• PROMPT: What is needed is the full set of records, word for word, with no pictures.

*** Opening RECORDS SHOWN ***

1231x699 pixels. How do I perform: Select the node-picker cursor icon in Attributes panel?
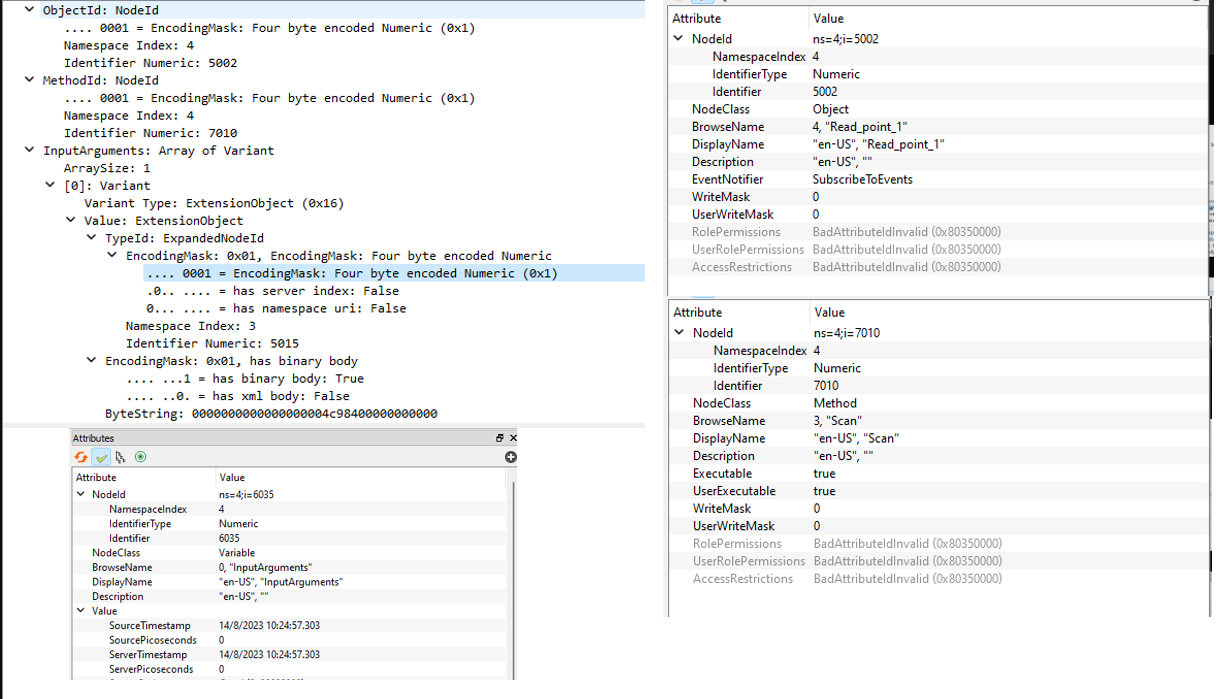[120, 456]
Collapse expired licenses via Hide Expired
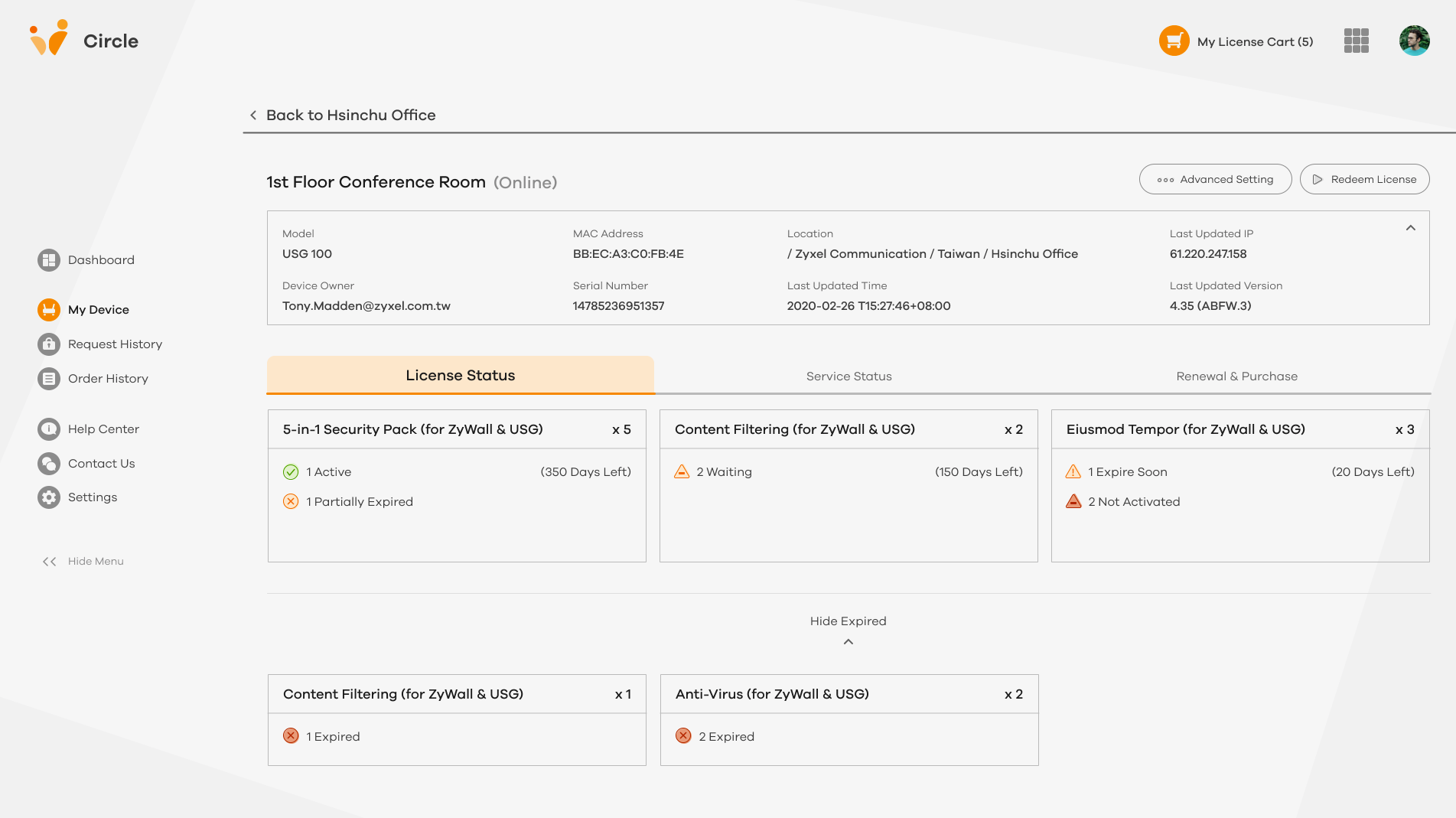 848,629
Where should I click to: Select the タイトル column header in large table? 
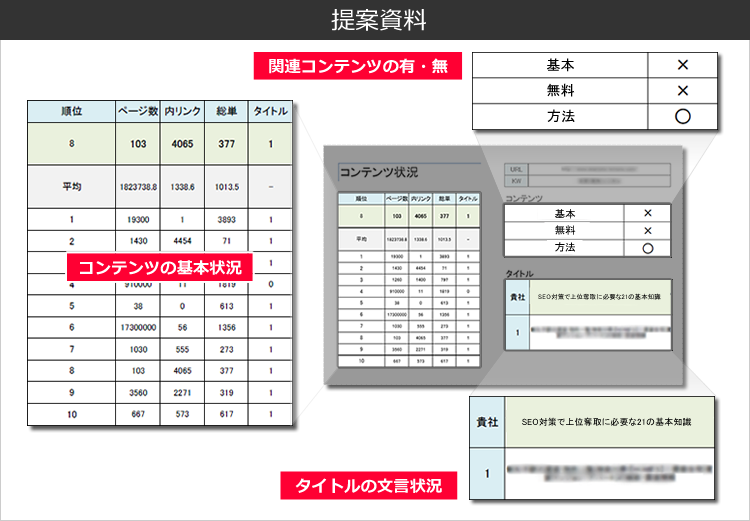pyautogui.click(x=270, y=111)
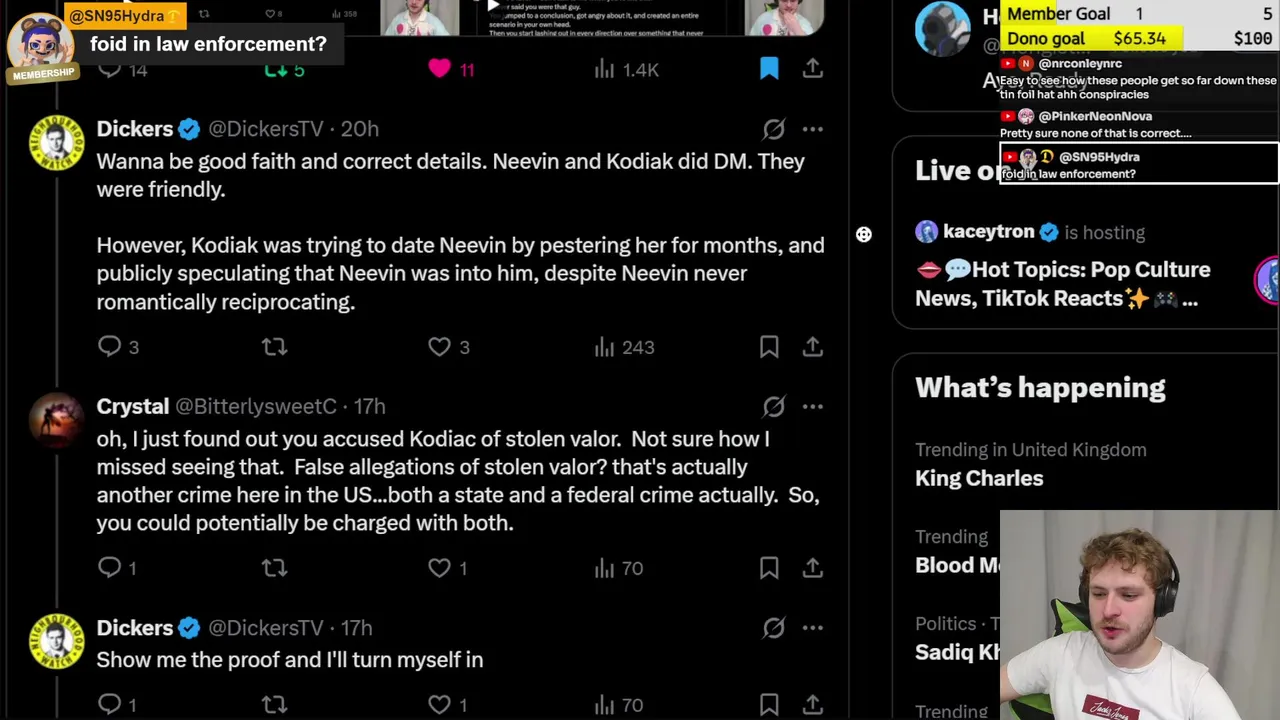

*** Closing RECORDS SHOWN ***

• RESPONSE:
1231x699 pixels. How do I perform: Select the node-picker cursor icon in Attributes panel?
[120, 456]
Collapse expired licenses via Hide Expired
 848,629
Where should I click to: Select the タイトル column header in large table? 
pyautogui.click(x=270, y=111)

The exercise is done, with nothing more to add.